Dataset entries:
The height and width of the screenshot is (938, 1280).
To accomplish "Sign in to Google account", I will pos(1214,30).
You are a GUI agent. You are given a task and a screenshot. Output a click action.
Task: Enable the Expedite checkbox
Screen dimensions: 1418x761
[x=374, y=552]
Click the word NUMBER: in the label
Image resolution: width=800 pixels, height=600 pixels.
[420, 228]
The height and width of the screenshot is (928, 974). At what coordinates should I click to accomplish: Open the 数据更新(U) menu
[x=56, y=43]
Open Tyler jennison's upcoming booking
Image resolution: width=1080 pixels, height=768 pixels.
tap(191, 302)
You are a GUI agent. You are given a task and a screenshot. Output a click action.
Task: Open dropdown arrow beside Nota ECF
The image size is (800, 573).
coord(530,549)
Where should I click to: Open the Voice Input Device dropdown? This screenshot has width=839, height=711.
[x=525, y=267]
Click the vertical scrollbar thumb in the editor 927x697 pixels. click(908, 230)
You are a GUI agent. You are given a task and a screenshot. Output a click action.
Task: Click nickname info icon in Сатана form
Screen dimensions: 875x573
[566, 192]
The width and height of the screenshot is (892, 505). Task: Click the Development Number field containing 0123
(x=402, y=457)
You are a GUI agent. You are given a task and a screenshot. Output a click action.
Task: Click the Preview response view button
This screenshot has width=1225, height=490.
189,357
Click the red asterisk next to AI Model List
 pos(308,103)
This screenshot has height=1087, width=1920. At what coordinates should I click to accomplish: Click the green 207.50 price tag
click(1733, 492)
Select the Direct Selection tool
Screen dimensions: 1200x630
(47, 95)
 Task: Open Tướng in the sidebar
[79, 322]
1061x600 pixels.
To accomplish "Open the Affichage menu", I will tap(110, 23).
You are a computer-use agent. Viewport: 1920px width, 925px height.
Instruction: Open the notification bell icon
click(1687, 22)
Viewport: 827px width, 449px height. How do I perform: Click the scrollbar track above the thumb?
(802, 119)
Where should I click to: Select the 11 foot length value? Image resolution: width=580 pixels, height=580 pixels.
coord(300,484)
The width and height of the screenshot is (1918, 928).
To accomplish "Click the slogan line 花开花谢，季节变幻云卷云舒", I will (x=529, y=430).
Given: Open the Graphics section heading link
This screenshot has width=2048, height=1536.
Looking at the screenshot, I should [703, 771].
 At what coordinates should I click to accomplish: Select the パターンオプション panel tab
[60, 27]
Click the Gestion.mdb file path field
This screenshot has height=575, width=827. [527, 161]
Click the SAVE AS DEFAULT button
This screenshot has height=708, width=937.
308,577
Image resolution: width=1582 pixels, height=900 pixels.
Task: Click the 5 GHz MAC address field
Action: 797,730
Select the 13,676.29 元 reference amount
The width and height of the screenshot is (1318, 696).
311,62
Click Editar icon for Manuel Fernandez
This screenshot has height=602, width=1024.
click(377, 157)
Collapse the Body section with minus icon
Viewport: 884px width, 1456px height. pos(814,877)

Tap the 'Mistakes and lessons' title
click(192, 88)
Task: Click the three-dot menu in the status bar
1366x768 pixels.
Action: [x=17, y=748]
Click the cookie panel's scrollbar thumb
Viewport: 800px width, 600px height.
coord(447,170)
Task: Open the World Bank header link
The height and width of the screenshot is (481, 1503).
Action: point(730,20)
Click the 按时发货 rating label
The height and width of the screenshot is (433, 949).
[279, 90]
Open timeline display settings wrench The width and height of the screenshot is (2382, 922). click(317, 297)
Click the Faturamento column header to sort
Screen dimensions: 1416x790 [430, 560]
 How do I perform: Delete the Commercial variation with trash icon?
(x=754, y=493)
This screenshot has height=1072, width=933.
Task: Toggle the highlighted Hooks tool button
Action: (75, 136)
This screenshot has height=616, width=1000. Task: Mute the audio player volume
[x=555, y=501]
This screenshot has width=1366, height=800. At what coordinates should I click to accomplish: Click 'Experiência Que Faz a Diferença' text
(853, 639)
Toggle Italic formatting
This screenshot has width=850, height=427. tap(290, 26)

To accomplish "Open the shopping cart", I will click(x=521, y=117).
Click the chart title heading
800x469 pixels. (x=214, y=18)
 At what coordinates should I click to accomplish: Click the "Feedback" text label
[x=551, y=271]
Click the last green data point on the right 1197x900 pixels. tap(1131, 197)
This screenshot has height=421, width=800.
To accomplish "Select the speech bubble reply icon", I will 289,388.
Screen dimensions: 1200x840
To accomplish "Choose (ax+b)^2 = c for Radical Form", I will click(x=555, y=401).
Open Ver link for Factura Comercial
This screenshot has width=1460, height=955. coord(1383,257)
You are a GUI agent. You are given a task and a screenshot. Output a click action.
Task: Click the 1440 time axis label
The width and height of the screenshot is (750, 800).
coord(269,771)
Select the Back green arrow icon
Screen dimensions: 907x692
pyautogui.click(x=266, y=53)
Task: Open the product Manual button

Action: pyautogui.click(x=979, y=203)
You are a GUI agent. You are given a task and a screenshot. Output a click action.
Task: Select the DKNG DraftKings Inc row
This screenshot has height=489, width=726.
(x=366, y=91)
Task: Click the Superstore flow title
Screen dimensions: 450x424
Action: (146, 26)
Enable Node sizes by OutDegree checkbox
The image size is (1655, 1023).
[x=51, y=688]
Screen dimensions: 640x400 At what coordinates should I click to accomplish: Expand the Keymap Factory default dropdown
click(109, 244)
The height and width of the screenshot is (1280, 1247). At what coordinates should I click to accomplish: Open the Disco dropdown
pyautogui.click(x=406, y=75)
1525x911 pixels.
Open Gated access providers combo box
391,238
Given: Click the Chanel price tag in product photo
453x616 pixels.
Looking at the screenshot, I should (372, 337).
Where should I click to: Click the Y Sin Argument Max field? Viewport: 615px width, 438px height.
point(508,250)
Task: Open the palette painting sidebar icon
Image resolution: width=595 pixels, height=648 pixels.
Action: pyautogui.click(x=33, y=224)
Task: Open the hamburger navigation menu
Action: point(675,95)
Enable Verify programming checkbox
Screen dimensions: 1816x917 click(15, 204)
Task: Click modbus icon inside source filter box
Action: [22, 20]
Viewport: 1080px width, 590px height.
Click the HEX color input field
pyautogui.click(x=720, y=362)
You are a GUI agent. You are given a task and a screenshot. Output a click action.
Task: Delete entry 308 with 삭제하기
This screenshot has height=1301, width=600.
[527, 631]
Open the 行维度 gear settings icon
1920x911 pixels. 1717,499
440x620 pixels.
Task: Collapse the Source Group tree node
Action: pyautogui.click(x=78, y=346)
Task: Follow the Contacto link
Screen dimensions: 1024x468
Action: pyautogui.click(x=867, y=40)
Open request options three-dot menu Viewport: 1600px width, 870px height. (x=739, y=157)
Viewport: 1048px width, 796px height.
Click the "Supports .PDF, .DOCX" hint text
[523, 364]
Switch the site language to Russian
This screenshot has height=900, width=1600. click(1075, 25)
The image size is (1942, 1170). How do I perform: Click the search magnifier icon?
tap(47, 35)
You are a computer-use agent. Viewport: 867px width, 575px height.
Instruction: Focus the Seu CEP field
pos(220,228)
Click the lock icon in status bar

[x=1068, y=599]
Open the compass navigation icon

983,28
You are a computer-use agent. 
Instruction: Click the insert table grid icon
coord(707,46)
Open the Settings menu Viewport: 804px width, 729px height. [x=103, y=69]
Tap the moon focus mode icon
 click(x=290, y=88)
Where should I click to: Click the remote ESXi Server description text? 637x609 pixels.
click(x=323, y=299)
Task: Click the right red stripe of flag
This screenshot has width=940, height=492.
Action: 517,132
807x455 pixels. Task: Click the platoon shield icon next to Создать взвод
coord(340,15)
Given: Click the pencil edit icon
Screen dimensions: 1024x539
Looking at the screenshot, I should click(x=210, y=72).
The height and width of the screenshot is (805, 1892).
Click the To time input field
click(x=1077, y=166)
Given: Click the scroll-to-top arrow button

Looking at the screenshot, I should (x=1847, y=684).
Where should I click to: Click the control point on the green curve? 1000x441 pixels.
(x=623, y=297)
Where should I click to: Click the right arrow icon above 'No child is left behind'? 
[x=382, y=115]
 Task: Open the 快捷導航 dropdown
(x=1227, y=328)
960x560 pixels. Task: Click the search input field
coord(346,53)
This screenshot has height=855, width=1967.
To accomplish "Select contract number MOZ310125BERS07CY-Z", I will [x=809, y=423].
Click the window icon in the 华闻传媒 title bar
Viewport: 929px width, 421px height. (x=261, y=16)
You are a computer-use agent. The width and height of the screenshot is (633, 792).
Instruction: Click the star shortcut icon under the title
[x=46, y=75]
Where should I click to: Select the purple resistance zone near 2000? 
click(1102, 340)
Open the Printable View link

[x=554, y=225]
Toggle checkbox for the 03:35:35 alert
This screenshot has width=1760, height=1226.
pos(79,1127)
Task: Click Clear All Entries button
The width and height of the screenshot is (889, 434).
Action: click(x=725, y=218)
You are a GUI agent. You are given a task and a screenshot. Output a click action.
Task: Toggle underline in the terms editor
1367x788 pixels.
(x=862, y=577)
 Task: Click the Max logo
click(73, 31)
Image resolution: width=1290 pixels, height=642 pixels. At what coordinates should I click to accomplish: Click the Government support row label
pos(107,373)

▸ **WHAT YOU WILL DO**:
Look for the string "computer" in the data above and return every line that has it.

▸ **EXPECTED ANSWER**:
You are a computer-use agent. Viewport: 1920px width, 925px height.
You are a computer-use agent. Viewport: 867px width, 575px height.
You are a computer-use agent. 
You are a computer-use agent. The width and height of the screenshot is (633, 792).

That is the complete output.